Methylprednisolone inhibits leukocytes to bind to injured vessel walls and migrate to injured sites, reduces the permeability of these sites, therefore, small number of leukemia cells reach injured sites. This effect causes the reduction of extravasation, swelling, edema, pain.

With immunosuppressive property methylprednisolone reduces the response to both slow and prompt reactions (type III and type IV). This is due to the inhibition of toxic effect of the antigen – antibody complexes that cause cutaneous allergic vasculitis.  Corticosteroids reduce allergic contact dermatitis by inhibiting the action of lymphokines, target cells, and macrophages. In addition, corticosteroids also prevent T-lymphocytes and sensitive macrophages from migration to target cells. The anti-proliferative effect reduces proliferative tissue which is the characteristics of psoriasis.

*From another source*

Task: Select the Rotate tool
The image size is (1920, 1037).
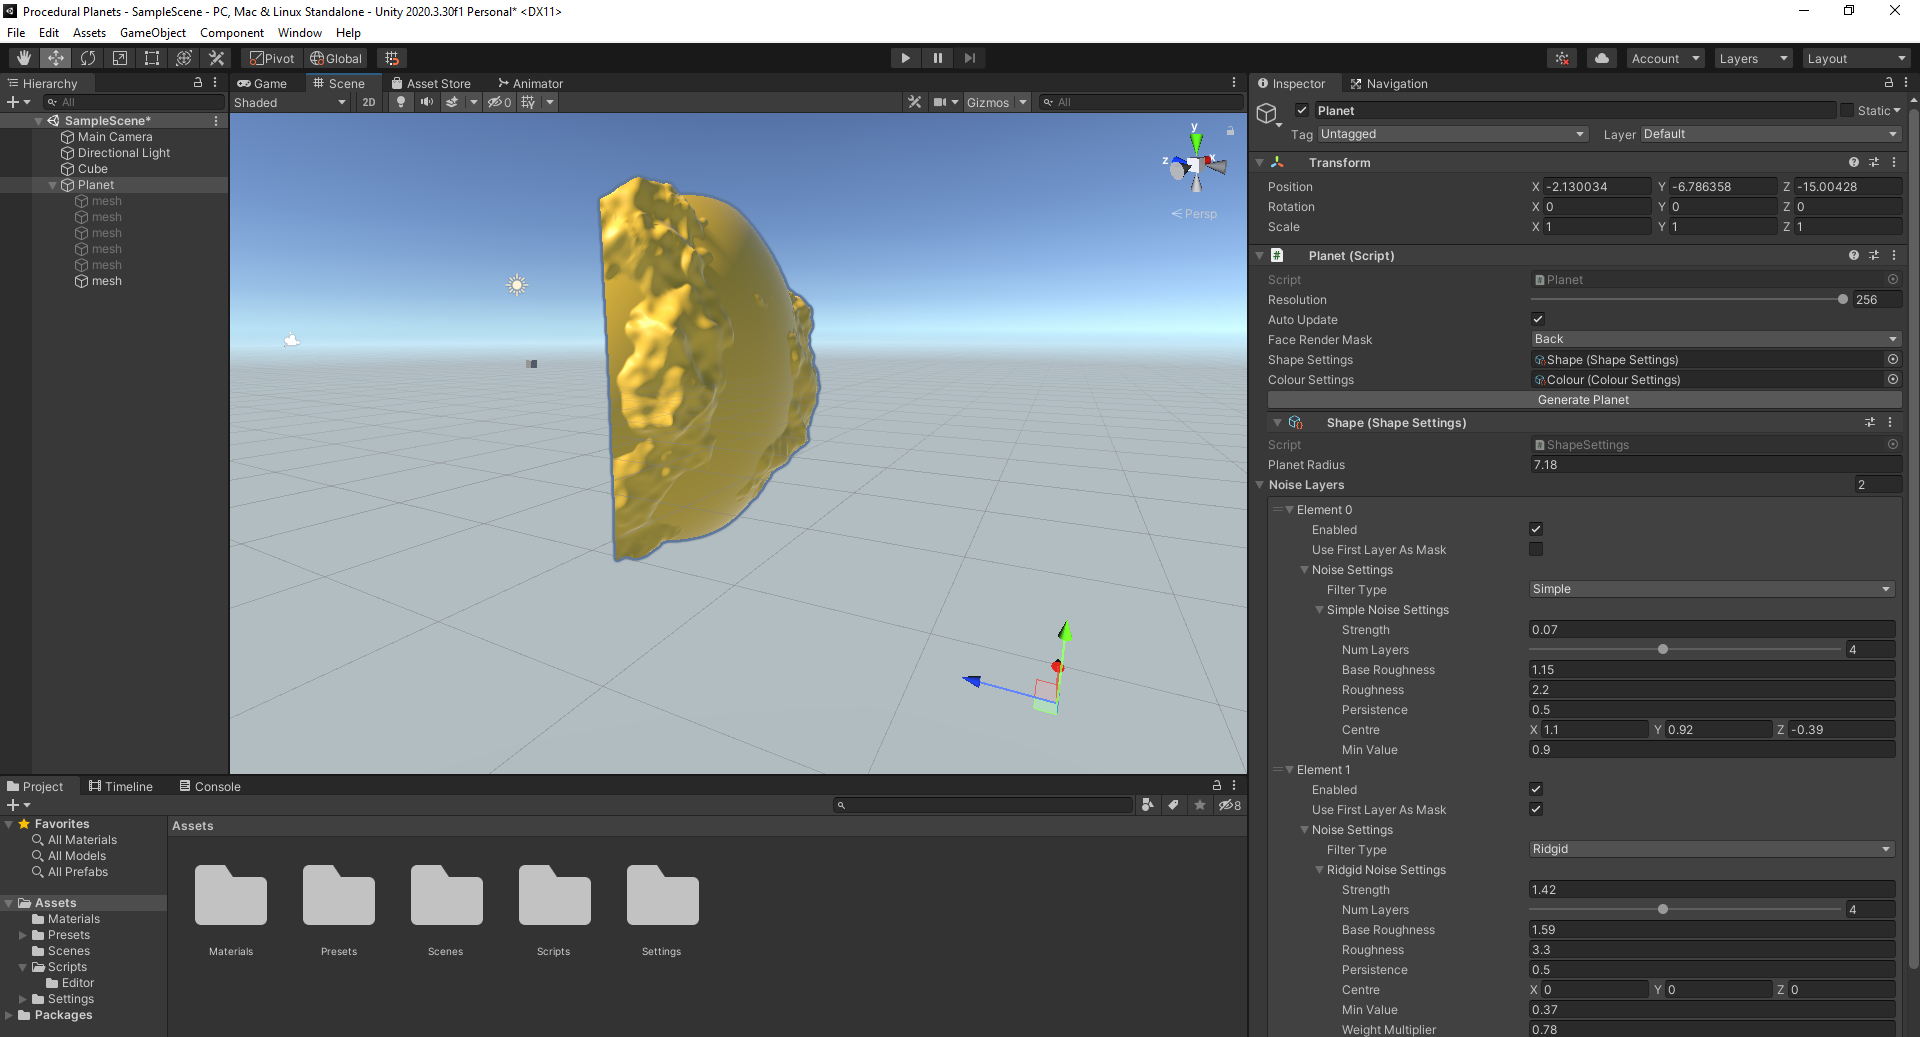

Pharmacokinetic properties:

Absorption: Bioavailability is approximately 80%. The maximum effect is reached 1-2 hours after administration. Duration of action lasts 30–36 hours after oral administration.

Metabolism: Methylprednisolone is metabolized in the liver, similar to the metabolism of hydrocortisone.

Excretion: The metabolites are excreted in urine. Half-life is approximately 3 hours, reduced in obese people.

Storage conditions, shelf – life, quality specification of the medicine:

Storage conditions: Protect from humidity and light, below 300C.

Shelf – life: 36 months from the manufacture date.

Quality specification: In house specification.